An integral part of an Ophthalmic exam (eye exam) involves putting drops of an Atropine solution in the eye. Today derivatives of Atropine with a much shorter duration of action are used, but I digress. Here’s where the Belladonna part comes in. Bella donna means beautiful woman in Italian. As early as the middle ages, women would use a tincture (dilute alcohol solution) of the plant to dilate their pupils, thus producing a more beautiful appearance.

Studies have shown that photographs of women retouched to enlarge the pupils are viewed as more attractive than photographs of women with smaller pupils. Not surprisingly, The rather racy slang “bedroom eyes” has the same origin. The opposite seems true. “Beady eyes” or small pupils is a pejorative term.

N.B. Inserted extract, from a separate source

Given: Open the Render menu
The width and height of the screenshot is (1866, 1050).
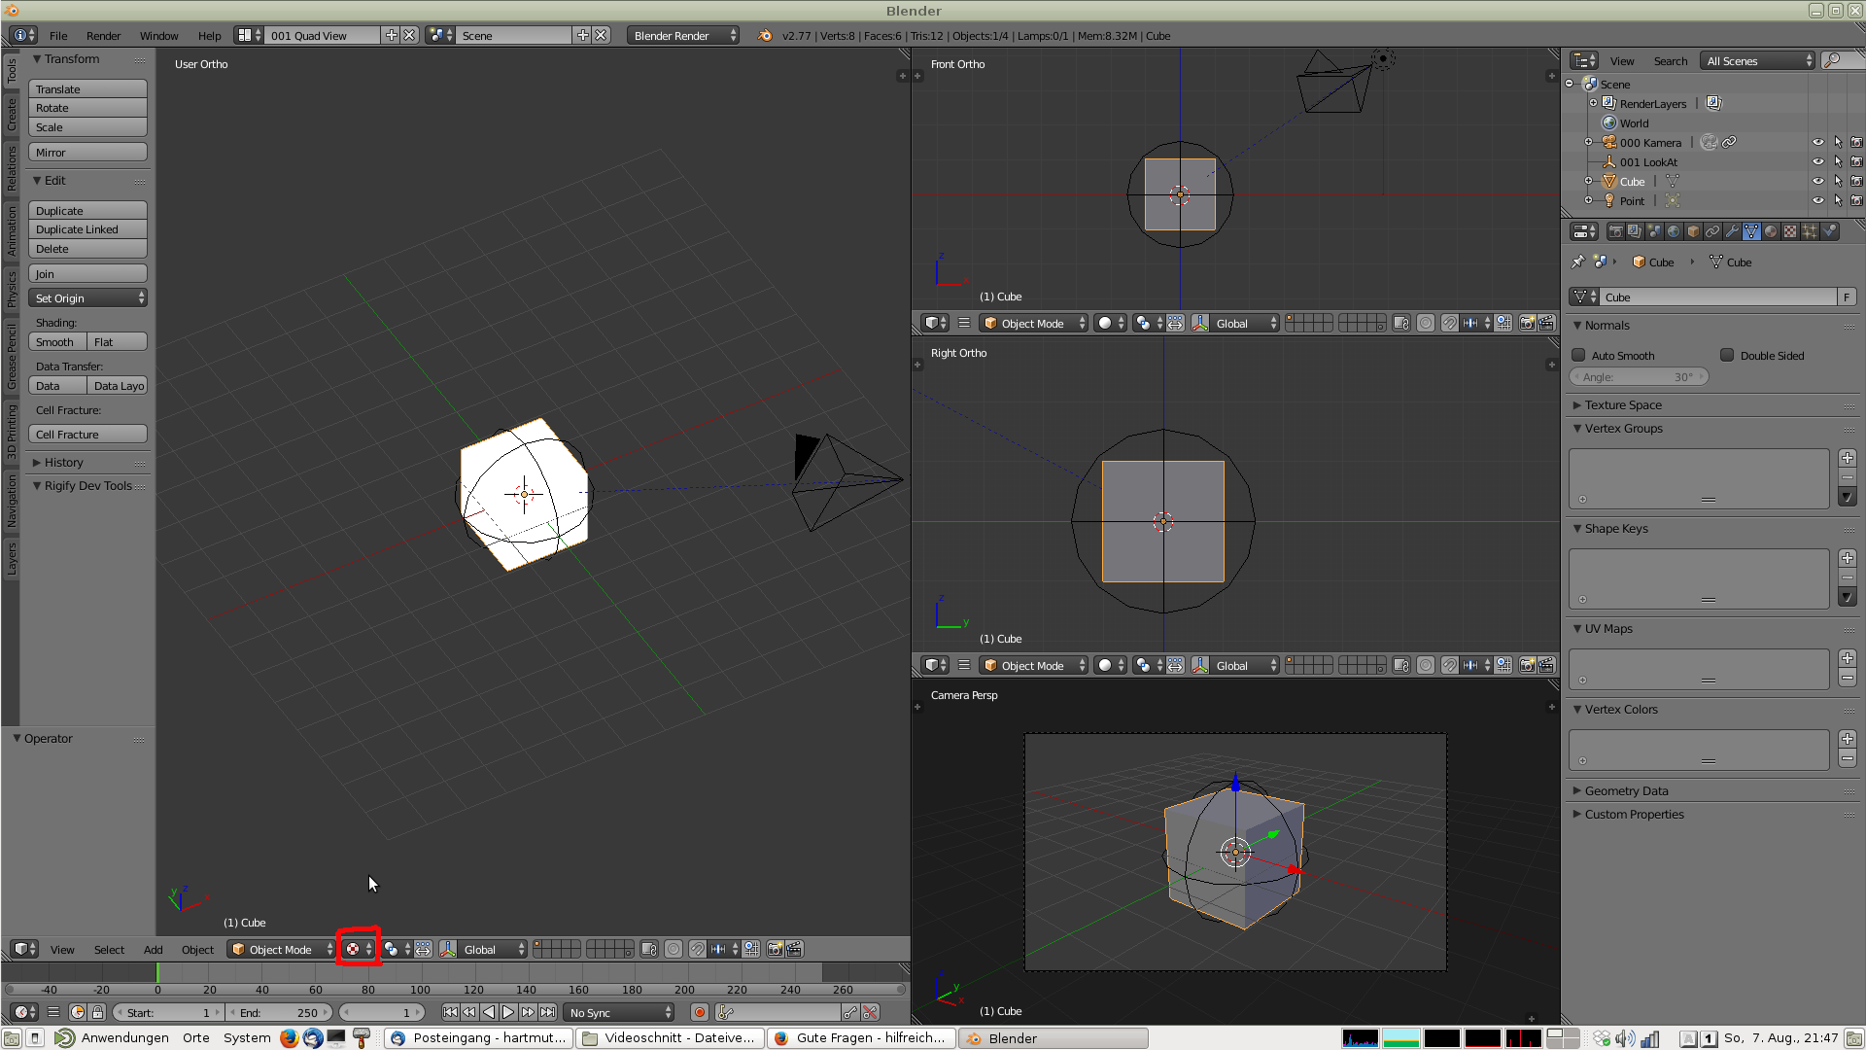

And while I’m on pupil size, I should mention that human infants have very large pupils. It is said that this is due to the underdeveloped musculature necessary to constrict the pupils. But is it underdeveloped eye muscles or an evolutionary adaption of the infant to be viewed as more attractive?

An eye can threaten like a loaded and levelled gun, or it can insult like hissing or kicking; or, in its altered mood, by beams of kindness, it can make the heart dance for joy.

– Ralph Waldo Emerson

From bedroom eyes to boiled potatoes and eye exams to eggplant parmigiana , its about Solanaceae.